Grisell tertawa kecil membayangkan
Bibinya tidak membencinya lagi. Sepertinya hidup Grisell akan lebih baik.
“Bagaimana kalau kita menjodohkan Cornelius dan Bibi Millicent? Mereka berdua
cocok!”
“Kau konyol, tapi boleh juga,” ujar
Lord Moore menatap Grisell. Mereka telah sampai di pinggir sungai.
Rumput-rumput tinggi menjadi hiasan di pinggiran sungai sehingga mereka
terpaksa harus duduk di dataran yang lebih tinggi, dimana mereka bisa melihat
sungai lebih jelas. Lord Moore meluruskan kakinya sementara lutut Grisell
ditekuk. Grisell menyandarkan kepalanya di bahu Lord Moore kemudian ia
memejamkan mata. Menikmati ketenangan. Kedamaian.

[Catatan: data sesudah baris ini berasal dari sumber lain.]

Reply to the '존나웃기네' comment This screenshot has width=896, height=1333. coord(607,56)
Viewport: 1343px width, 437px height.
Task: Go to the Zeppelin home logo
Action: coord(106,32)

“My Lord, dari gerak-gerikmu dan
ucapan-ucapanmu, kuasumsikan Bibi Millicent telah menceritakan bagaimana aku
berakhir menjadi pelacur,”
“Ya,” bisik Lord Moore tak bisa
berbohong. “Maafkan aku—“
“Tidak perlu. Kurasa kali ini Bibi
Millicent mengambil langkah yang bagus. Karena kupikir, aku tidak akan pernah
bisa menceritakan masa laluku tanpa menangis dan takut. Ia membantuku,” ucap
Grisell mengedik bahu. “Dan yah, itulah aku. Gadis lemah yang sok kuat,”
Lord Moore memutar bola matanya, tak
suka akan panggilan itu. Ia menarik dagu Grisell hingga kepala itu menghadap
padanya. “Kau wanita terkuat yang tak pernah kutemui sebelumnya,” ucap Lord
Moore mengecup lembut bibir Grisell.